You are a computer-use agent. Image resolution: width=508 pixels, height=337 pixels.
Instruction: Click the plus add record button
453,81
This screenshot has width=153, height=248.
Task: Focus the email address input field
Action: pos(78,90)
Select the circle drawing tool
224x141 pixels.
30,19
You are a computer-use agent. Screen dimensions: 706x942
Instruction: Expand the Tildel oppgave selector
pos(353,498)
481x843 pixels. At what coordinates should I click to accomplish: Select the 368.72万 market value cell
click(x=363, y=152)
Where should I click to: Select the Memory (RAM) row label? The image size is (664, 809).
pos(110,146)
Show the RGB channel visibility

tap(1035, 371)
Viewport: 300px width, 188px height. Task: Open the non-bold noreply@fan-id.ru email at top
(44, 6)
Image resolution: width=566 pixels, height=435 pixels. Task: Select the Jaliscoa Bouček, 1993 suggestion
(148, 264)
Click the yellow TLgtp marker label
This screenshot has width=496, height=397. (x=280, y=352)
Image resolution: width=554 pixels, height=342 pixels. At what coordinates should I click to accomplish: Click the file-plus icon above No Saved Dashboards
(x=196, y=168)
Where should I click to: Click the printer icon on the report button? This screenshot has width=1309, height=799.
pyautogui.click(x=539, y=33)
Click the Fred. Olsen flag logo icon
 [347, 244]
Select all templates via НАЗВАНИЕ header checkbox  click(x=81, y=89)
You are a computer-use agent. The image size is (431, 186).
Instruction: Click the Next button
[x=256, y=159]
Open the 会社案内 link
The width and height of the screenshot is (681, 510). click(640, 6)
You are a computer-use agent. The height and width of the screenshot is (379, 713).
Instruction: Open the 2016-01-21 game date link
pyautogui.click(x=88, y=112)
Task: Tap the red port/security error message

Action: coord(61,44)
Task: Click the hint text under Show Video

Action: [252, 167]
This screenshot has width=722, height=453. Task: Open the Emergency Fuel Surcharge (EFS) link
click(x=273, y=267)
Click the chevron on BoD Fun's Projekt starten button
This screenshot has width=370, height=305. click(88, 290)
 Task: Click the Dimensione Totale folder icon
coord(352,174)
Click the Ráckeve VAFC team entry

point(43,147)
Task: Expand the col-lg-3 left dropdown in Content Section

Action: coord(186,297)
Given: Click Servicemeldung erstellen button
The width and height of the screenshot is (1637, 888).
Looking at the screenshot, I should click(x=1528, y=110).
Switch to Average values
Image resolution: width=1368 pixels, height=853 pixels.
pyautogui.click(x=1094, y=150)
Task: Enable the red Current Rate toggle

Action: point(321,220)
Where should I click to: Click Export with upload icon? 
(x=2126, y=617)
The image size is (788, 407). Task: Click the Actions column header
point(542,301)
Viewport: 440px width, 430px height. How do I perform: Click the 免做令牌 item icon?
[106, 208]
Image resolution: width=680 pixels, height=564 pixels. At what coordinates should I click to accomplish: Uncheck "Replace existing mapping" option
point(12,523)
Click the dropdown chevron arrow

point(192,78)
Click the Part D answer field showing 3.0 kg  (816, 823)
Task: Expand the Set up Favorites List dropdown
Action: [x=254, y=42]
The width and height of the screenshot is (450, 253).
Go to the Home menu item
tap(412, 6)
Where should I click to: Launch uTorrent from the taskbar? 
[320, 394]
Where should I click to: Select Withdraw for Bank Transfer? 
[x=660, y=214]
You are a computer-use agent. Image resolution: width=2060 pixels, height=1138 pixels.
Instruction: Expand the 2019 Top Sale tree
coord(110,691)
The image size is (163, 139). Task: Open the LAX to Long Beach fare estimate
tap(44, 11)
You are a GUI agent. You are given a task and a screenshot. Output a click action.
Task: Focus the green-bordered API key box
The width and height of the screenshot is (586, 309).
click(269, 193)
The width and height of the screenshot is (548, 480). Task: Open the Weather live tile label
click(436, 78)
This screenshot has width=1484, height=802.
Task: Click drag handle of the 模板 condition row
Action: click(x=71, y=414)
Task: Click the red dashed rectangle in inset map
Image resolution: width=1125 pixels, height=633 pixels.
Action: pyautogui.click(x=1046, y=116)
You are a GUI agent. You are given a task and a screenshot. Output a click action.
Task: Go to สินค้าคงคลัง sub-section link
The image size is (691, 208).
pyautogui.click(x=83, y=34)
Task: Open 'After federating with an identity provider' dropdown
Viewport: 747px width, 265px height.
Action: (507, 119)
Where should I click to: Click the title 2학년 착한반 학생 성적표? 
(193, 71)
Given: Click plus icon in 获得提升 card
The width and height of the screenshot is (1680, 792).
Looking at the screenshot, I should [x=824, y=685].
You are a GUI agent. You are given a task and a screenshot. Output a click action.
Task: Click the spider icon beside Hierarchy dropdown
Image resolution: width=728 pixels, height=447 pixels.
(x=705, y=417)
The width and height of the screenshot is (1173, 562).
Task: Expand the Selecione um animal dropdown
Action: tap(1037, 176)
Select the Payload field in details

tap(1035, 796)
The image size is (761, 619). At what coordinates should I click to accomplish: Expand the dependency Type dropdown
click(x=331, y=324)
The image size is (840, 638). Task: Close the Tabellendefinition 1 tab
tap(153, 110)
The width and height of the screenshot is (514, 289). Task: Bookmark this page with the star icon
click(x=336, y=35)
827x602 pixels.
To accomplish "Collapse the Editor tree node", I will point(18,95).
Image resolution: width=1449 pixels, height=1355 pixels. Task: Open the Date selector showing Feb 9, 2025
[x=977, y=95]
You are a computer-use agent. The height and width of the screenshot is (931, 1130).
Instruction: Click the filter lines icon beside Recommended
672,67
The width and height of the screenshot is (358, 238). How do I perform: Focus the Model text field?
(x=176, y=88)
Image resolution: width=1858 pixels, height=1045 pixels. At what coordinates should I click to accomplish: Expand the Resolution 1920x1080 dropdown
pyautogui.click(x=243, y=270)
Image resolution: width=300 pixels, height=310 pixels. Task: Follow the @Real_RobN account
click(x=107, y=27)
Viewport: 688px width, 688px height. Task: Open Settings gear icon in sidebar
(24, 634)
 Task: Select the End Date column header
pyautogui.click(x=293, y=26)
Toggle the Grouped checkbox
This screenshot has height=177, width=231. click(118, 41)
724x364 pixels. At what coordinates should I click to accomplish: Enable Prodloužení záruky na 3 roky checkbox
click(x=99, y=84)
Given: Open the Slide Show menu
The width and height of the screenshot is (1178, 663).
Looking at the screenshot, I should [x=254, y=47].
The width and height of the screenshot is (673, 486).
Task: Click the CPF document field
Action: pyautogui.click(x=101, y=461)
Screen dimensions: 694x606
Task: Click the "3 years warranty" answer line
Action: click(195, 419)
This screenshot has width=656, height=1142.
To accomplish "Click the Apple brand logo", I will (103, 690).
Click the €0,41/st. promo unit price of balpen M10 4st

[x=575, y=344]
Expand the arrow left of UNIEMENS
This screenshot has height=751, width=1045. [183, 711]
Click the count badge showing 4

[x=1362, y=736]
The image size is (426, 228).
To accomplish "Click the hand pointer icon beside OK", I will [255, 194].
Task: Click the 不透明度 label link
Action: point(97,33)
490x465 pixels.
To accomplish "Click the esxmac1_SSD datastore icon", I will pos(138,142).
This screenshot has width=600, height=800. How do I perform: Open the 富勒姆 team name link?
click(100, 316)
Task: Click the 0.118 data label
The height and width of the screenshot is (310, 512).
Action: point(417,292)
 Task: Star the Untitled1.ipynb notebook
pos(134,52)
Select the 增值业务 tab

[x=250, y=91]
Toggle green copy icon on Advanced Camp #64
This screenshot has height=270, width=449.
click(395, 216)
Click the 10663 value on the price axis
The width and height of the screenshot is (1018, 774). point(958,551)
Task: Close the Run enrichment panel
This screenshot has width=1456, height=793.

-*-*-

■ Given task ■
Transcribe all of the records above line for line, without changing anything.

■ Result of the task ■
You are a computer-use agent. Image resolution: width=508 pixels, height=337 pixels.
Instruction: Click the plus add record button
453,81
This screenshot has width=153, height=248.
Task: Focus the email address input field
Action: pos(78,90)
Select the circle drawing tool
224x141 pixels.
30,19
You are a computer-use agent. Screen dimensions: 706x942
Instruction: Expand the Tildel oppgave selector
pos(353,498)
481x843 pixels. At what coordinates should I click to accomplish: Select the 368.72万 market value cell
click(x=363, y=152)
Where should I click to: Select the Memory (RAM) row label? The image size is (664, 809).
pos(110,146)
Show the RGB channel visibility

tap(1035, 371)
Viewport: 300px width, 188px height. Task: Open the non-bold noreply@fan-id.ru email at top
(44, 6)
Image resolution: width=566 pixels, height=435 pixels. Task: Select the Jaliscoa Bouček, 1993 suggestion
(148, 264)
Click the yellow TLgtp marker label
This screenshot has width=496, height=397. (x=280, y=352)
Image resolution: width=554 pixels, height=342 pixels. At what coordinates should I click to accomplish: Click the file-plus icon above No Saved Dashboards
(x=196, y=168)
Where should I click to: Click the printer icon on the report button? This screenshot has width=1309, height=799.
pyautogui.click(x=539, y=33)
Click the Fred. Olsen flag logo icon
 [347, 244]
Select all templates via НАЗВАНИЕ header checkbox  click(x=81, y=89)
You are a computer-use agent. The image size is (431, 186).
Instruction: Click the Next button
[x=256, y=159]
Open the 会社案内 link
The width and height of the screenshot is (681, 510). click(640, 6)
You are a computer-use agent. The height and width of the screenshot is (379, 713).
Instruction: Open the 2016-01-21 game date link
pyautogui.click(x=88, y=112)
Task: Tap the red port/security error message

Action: coord(61,44)
Task: Click the hint text under Show Video

Action: [252, 167]
This screenshot has width=722, height=453. Task: Open the Emergency Fuel Surcharge (EFS) link
click(x=273, y=267)
Click the chevron on BoD Fun's Projekt starten button
This screenshot has width=370, height=305. click(88, 290)
 Task: Click the Dimensione Totale folder icon
coord(352,174)
Click the Ráckeve VAFC team entry

point(43,147)
Task: Expand the col-lg-3 left dropdown in Content Section

Action: coord(186,297)
Given: Click Servicemeldung erstellen button
The width and height of the screenshot is (1637, 888).
Looking at the screenshot, I should click(x=1528, y=110).
Switch to Average values
Image resolution: width=1368 pixels, height=853 pixels.
pyautogui.click(x=1094, y=150)
Task: Enable the red Current Rate toggle

Action: point(321,220)
Where should I click to: Click Export with upload icon? 
(x=2126, y=617)
The image size is (788, 407). Task: Click the Actions column header
point(542,301)
Viewport: 440px width, 430px height. How do I perform: Click the 免做令牌 item icon?
[106, 208]
Image resolution: width=680 pixels, height=564 pixels. At what coordinates should I click to accomplish: Uncheck "Replace existing mapping" option
point(12,523)
Click the dropdown chevron arrow

point(192,78)
Click the Part D answer field showing 3.0 kg  (816, 823)
Task: Expand the Set up Favorites List dropdown
Action: [x=254, y=42]
The width and height of the screenshot is (450, 253).
Go to the Home menu item
tap(412, 6)
Where should I click to: Launch uTorrent from the taskbar? 
[320, 394]
Where should I click to: Select Withdraw for Bank Transfer? 
[x=660, y=214]
You are a computer-use agent. Image resolution: width=2060 pixels, height=1138 pixels.
Instruction: Expand the 2019 Top Sale tree
coord(110,691)
The image size is (163, 139). Task: Open the LAX to Long Beach fare estimate
tap(44, 11)
You are a GUI agent. You are given a task and a screenshot. Output a click action.
Task: Focus the green-bordered API key box
The width and height of the screenshot is (586, 309).
click(269, 193)
The width and height of the screenshot is (548, 480). Task: Open the Weather live tile label
click(436, 78)
This screenshot has width=1484, height=802.
Task: Click drag handle of the 模板 condition row
Action: click(x=71, y=414)
Task: Click the red dashed rectangle in inset map
Image resolution: width=1125 pixels, height=633 pixels.
Action: pyautogui.click(x=1046, y=116)
You are a GUI agent. You are given a task and a screenshot. Output a click action.
Task: Go to สินค้าคงคลัง sub-section link
The image size is (691, 208).
pyautogui.click(x=83, y=34)
Task: Open 'After federating with an identity provider' dropdown
Viewport: 747px width, 265px height.
Action: (507, 119)
Where should I click to: Click the title 2학년 착한반 학생 성적표? 
(193, 71)
Given: Click plus icon in 获得提升 card
The width and height of the screenshot is (1680, 792).
Looking at the screenshot, I should [x=824, y=685].
You are a GUI agent. You are given a task and a screenshot. Output a click action.
Task: Click the spider icon beside Hierarchy dropdown
Image resolution: width=728 pixels, height=447 pixels.
(x=705, y=417)
The width and height of the screenshot is (1173, 562).
Task: Expand the Selecione um animal dropdown
Action: tap(1037, 176)
Select the Payload field in details

tap(1035, 796)
The image size is (761, 619). At what coordinates should I click to accomplish: Expand the dependency Type dropdown
click(x=331, y=324)
The image size is (840, 638). Task: Close the Tabellendefinition 1 tab
tap(153, 110)
The width and height of the screenshot is (514, 289). Task: Bookmark this page with the star icon
click(x=336, y=35)
827x602 pixels.
To accomplish "Collapse the Editor tree node", I will point(18,95).
Image resolution: width=1449 pixels, height=1355 pixels. Task: Open the Date selector showing Feb 9, 2025
[x=977, y=95]
You are a computer-use agent. The height and width of the screenshot is (931, 1130).
Instruction: Click the filter lines icon beside Recommended
672,67
The width and height of the screenshot is (358, 238). How do I perform: Focus the Model text field?
(x=176, y=88)
Image resolution: width=1858 pixels, height=1045 pixels. At what coordinates should I click to accomplish: Expand the Resolution 1920x1080 dropdown
pyautogui.click(x=243, y=270)
Image resolution: width=300 pixels, height=310 pixels. Task: Follow the @Real_RobN account
click(x=107, y=27)
Viewport: 688px width, 688px height. Task: Open Settings gear icon in sidebar
(24, 634)
 Task: Select the End Date column header
pyautogui.click(x=293, y=26)
Toggle the Grouped checkbox
This screenshot has height=177, width=231. click(118, 41)
724x364 pixels. At what coordinates should I click to accomplish: Enable Prodloužení záruky na 3 roky checkbox
click(x=99, y=84)
Given: Open the Slide Show menu
The width and height of the screenshot is (1178, 663).
Looking at the screenshot, I should [x=254, y=47].
The width and height of the screenshot is (673, 486).
Task: Click the CPF document field
Action: pyautogui.click(x=101, y=461)
Screen dimensions: 694x606
Task: Click the "3 years warranty" answer line
Action: click(195, 419)
This screenshot has width=656, height=1142.
To accomplish "Click the Apple brand logo", I will (103, 690).
Click the €0,41/st. promo unit price of balpen M10 4st

[x=575, y=344]
Expand the arrow left of UNIEMENS
This screenshot has height=751, width=1045. [183, 711]
Click the count badge showing 4

[x=1362, y=736]
The image size is (426, 228).
To accomplish "Click the hand pointer icon beside OK", I will [255, 194].
Task: Click the 不透明度 label link
Action: point(97,33)
490x465 pixels.
To accomplish "Click the esxmac1_SSD datastore icon", I will pos(138,142).
This screenshot has width=600, height=800. How do I perform: Open the 富勒姆 team name link?
click(100, 316)
Task: Click the 0.118 data label
The height and width of the screenshot is (310, 512).
Action: point(417,292)
 Task: Star the Untitled1.ipynb notebook
pos(134,52)
Select the 增值业务 tab

[x=250, y=91]
Toggle green copy icon on Advanced Camp #64
This screenshot has height=270, width=449.
click(395, 216)
Click the 10663 value on the price axis
The width and height of the screenshot is (1018, 774). point(958,551)
Task: Close the Run enrichment panel
This screenshot has width=1456, height=793.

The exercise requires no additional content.